Piyush Goyal, Coal and Power Minister of India (Source: PIB) 

Government Open To Discussing RBI’s Power Over State-Owned Banks, Says Goyal

Interim Finance Minister Piyush Goyal today said the government is open to discussing the issues raised by the Reserve Bank of India over the lack of powers in regulating state-run lenders.

Amidst criticism that the apex bank had failed in its regulatory oversight over government-owned banks following the Rs 13,500-crore Punjab National Bank scam, RBI Governor Urjit Patel had recently blamed it on the lack of powers to control them.

Also read: Why Urjit Patel Wants More Regulatory Powers Over State-Owned Banks

"The government is open to discussing with the RBI all the issues it has on regulating state-run banks," Goyal said at an industry event.

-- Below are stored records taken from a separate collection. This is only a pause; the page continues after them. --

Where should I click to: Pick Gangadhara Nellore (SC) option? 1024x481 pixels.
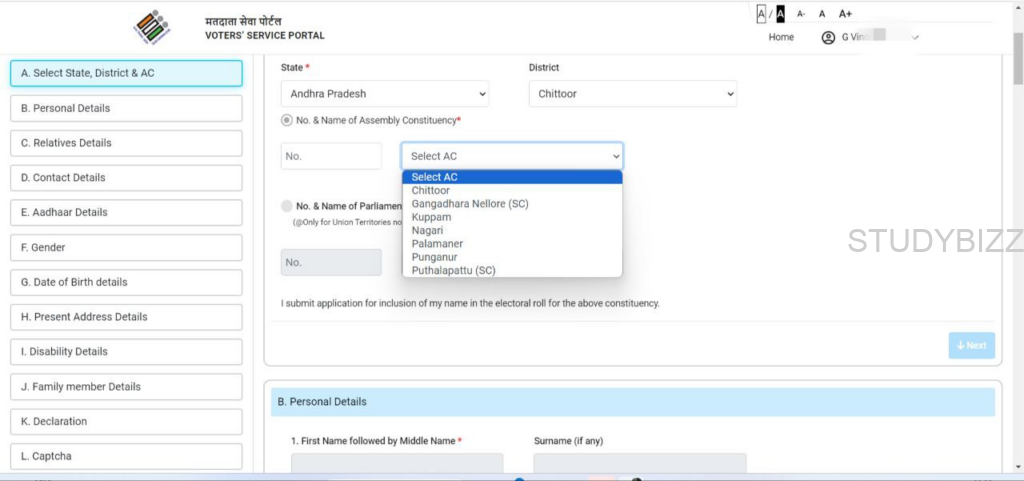[469, 204]
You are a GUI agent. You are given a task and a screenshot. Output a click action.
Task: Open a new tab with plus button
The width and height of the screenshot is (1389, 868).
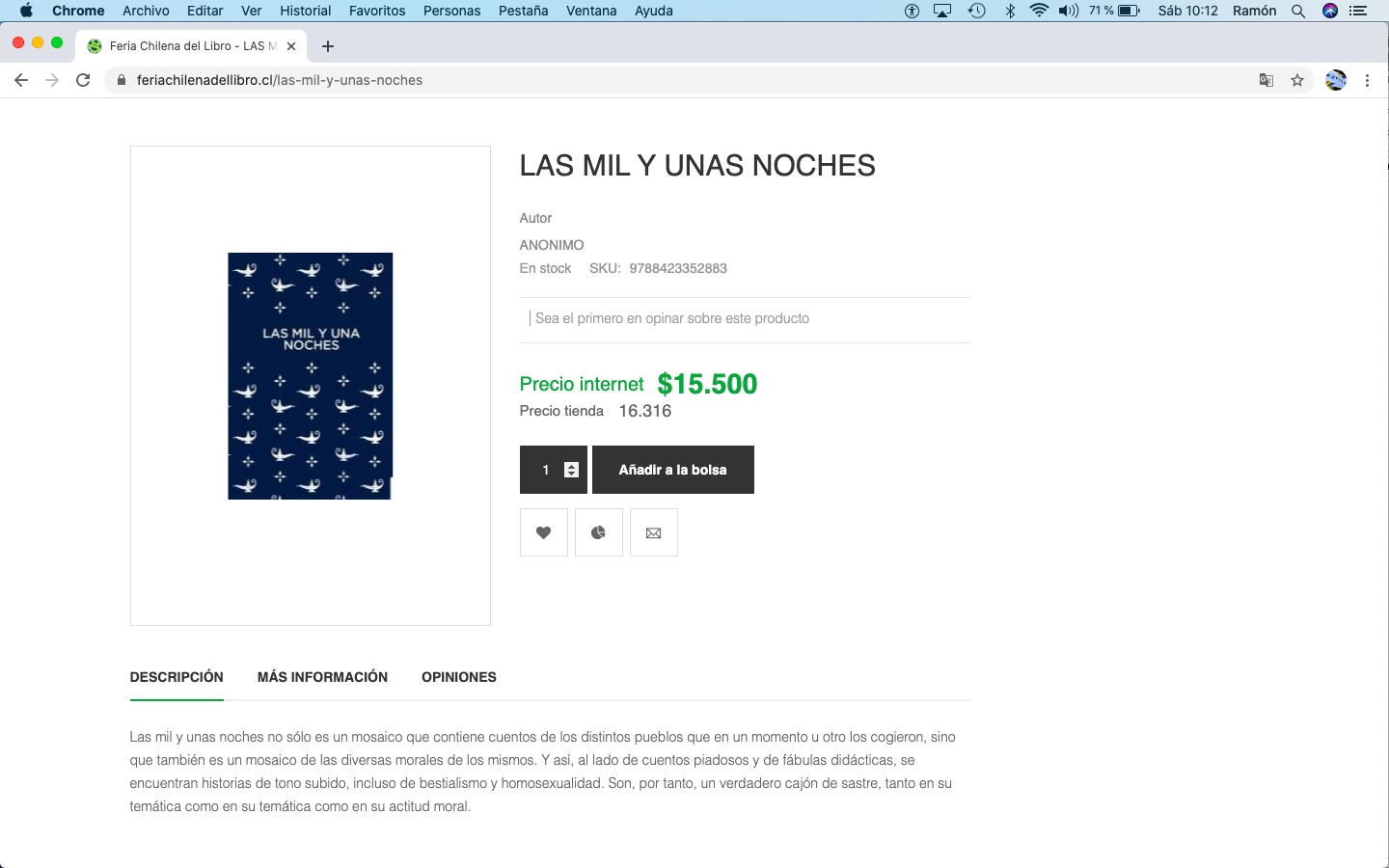tap(328, 46)
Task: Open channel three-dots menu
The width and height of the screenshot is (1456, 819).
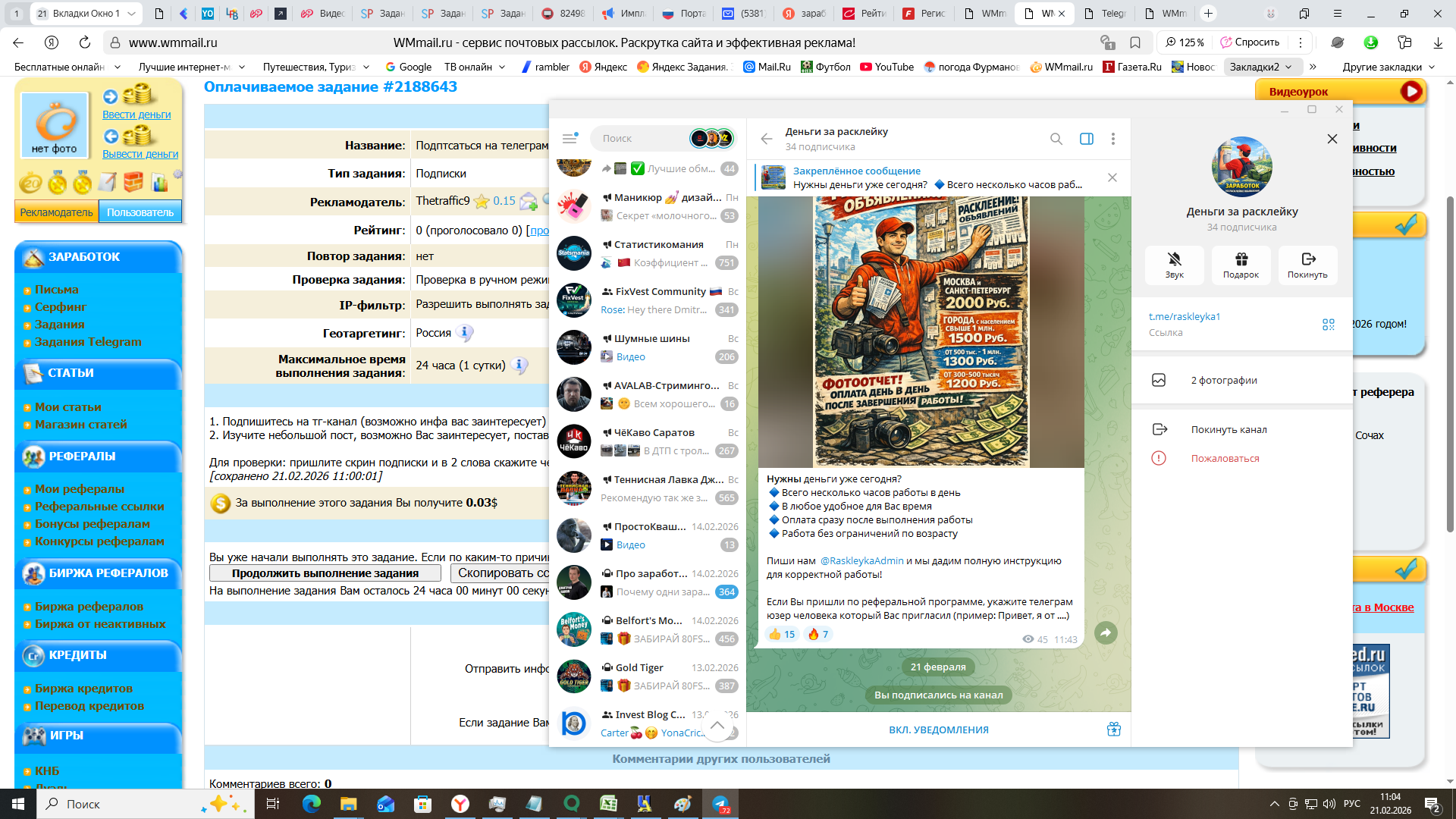Action: [x=1112, y=139]
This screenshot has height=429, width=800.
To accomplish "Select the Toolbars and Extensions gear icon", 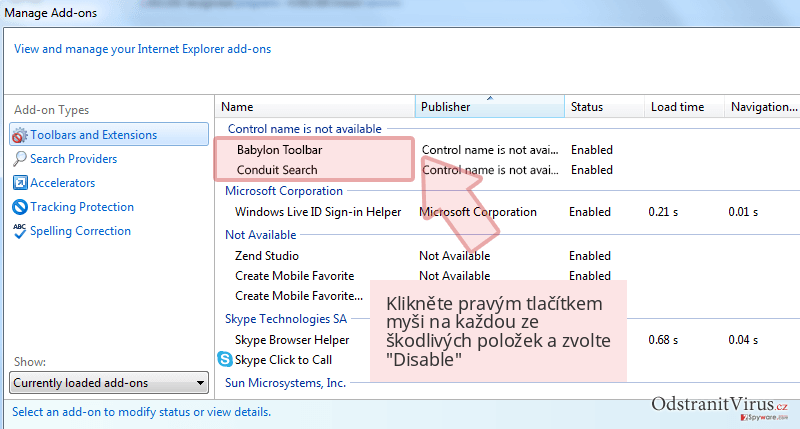I will (x=19, y=135).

The minister also ruled out government paring its stake in public sector banks, saying there is no proposal with the government to lower its ownership in state-run banks to under 51 percent in 20 of them.

The statement comes amidst strong opposition from banking and LIC unions to the government plans to sell its majority stake in the crippled IDBI Bank to LIC.

Also read: LIC Gets Regulator’s Nod To Increase Stake In IDBI Bank Up To 51% 

Admitting that the banking system has failed the public in meeting their high expectations of them, Goyal said bankers have failed to live up to the high standards and ethics expected of them. He added that the government will back all the state-run banks with enough capital.

Admitting that PSBs had faced political interferences in the past, Goyal said but under this government no minister is interfering in the operational matters of the lenders.

A day after accepting the Sunil Mehta panel recommendation to set up an asset management company, that will function like a bad bank to resolve smaller loan defaults of up to Rs 500 crore, Goyal said liquidation can't be the panacea for all NPAs as there are genuine business failures which need to be resolved.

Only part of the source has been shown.